Make it possible to use RE2J instead of java.util.regexp
As I See it works if only change imports so we need to create a factory for Pattern/Matcher and adaptors
can you provide more information about the purpose of this feature request?
are you concerned about the runtime performance of matching user-agent strings? or is it about reducing start up time? or does the RE2J support regexp patterns that java.util.regexp doesn't support?
I'm a little hesitant to make uap-java have a hard dependency on re2j since it would require all users to pull in another lib (which may have its own transitive dependencies... although honestly I haven't looked that deep to see if re2j depends on anything).
how would you envision this working? would it be like a java service provider/implementation... whereby the user adds re2j to the classpath and the regexp engine is specified by name at runtime? that might get a little complicated because it would likely require a wrapper around re2j that follows the java service provider spec so it could be plugged in.

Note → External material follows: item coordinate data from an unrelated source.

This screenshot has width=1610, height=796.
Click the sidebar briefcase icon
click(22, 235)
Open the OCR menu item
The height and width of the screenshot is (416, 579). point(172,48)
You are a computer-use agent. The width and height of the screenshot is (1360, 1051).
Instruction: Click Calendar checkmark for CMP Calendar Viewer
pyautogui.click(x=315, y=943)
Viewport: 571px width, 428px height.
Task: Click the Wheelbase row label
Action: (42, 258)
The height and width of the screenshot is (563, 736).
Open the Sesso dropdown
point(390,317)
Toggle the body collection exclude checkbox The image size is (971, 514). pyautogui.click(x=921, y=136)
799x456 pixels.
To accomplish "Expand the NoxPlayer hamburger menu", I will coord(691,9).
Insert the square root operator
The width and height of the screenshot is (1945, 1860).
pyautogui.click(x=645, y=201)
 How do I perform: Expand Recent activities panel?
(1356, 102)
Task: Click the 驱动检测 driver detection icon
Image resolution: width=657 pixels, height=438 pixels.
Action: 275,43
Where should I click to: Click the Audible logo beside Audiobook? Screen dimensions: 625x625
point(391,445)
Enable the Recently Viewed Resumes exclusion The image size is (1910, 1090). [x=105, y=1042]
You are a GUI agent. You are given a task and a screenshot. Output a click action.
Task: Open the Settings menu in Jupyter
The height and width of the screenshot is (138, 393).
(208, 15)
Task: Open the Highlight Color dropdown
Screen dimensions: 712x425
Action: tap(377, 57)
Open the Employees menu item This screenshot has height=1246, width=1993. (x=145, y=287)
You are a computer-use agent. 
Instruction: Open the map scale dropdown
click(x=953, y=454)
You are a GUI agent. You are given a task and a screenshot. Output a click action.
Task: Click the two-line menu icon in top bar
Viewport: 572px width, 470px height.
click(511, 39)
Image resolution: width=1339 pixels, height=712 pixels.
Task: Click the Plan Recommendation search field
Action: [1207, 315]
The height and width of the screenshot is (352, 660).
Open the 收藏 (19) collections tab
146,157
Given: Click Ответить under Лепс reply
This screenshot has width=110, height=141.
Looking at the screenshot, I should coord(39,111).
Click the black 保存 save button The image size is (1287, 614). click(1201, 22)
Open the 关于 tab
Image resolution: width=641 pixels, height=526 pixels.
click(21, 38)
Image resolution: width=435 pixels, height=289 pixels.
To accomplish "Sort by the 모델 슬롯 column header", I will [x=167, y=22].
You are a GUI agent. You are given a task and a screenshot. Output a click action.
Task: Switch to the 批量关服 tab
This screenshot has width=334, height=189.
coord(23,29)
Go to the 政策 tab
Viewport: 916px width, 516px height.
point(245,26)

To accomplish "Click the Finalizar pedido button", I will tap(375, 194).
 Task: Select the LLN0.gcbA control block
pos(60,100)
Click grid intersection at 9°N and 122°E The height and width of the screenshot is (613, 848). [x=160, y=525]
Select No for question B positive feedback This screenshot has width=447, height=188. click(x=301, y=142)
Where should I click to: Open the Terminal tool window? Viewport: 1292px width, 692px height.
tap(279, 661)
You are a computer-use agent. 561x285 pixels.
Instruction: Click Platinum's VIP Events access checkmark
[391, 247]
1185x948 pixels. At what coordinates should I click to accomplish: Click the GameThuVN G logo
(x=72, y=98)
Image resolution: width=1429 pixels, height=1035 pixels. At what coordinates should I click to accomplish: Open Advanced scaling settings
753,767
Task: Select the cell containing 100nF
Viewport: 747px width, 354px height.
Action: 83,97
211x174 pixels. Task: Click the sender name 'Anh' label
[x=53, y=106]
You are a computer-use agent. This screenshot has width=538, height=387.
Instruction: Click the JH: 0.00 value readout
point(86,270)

Hi I'm concerned about the runtime performance of matching user-agent strings. the regular expression syntax accepted by RE2 is a subset of that accepted by PCRE. I believe your regexp's are not using unsupported features of RE2. Unlike PCRE it has o(n) validation/search time (i.e. each symbol is checking only once). I think creating some interface facade for PCRE and RE2 will be enough.
Page https://swtch.com/~rsc/regexp/regexp3.html#caveats describes sets of features which are not supported (lookahead or lookbehind assertions, backreferences, atomic grouping operators (?>...) and ++)
The main goal for developing it is that RE2 provides stronger guarantees on execution time than and enables high-level analyses that would be difficult or impossible with ad hoc implementations
Hm I see
Object.keys(regexes).forEach(function (parser) {
suite(`no reverse lookup in ${parser}`, function () {
regexes[parser].forEach(function(item) {
test(item.regex, function () {
if (/\(\?<[!=]/.test(item.regex)) {
assert.ok(false, 'go parser does not support regex lookbehind. See https://github.com/google/re2/wiki/Syntax')
}
if (/\(\?[!=]/.test(item.regex)) {
assert.ok(false, 'go parser does not support regex lookahead. See https://github.com/google/re2/wiki/Syntax')
}
})
})
})
})
Does it mean that RE2 is already implemented?
Does it mean that RE2 is already implemented?
the code you referenced is a javascript unit test in the other repo named uap-core. I don’t know why they’re checking for entries that are unsupported by the go runtime.
I did play a few years ago with different regex libraries using JMH to check performance. It might be interesting to compare against the regexes found in the patterns database. See https://github.com/fbacchella/RegexPerf for code.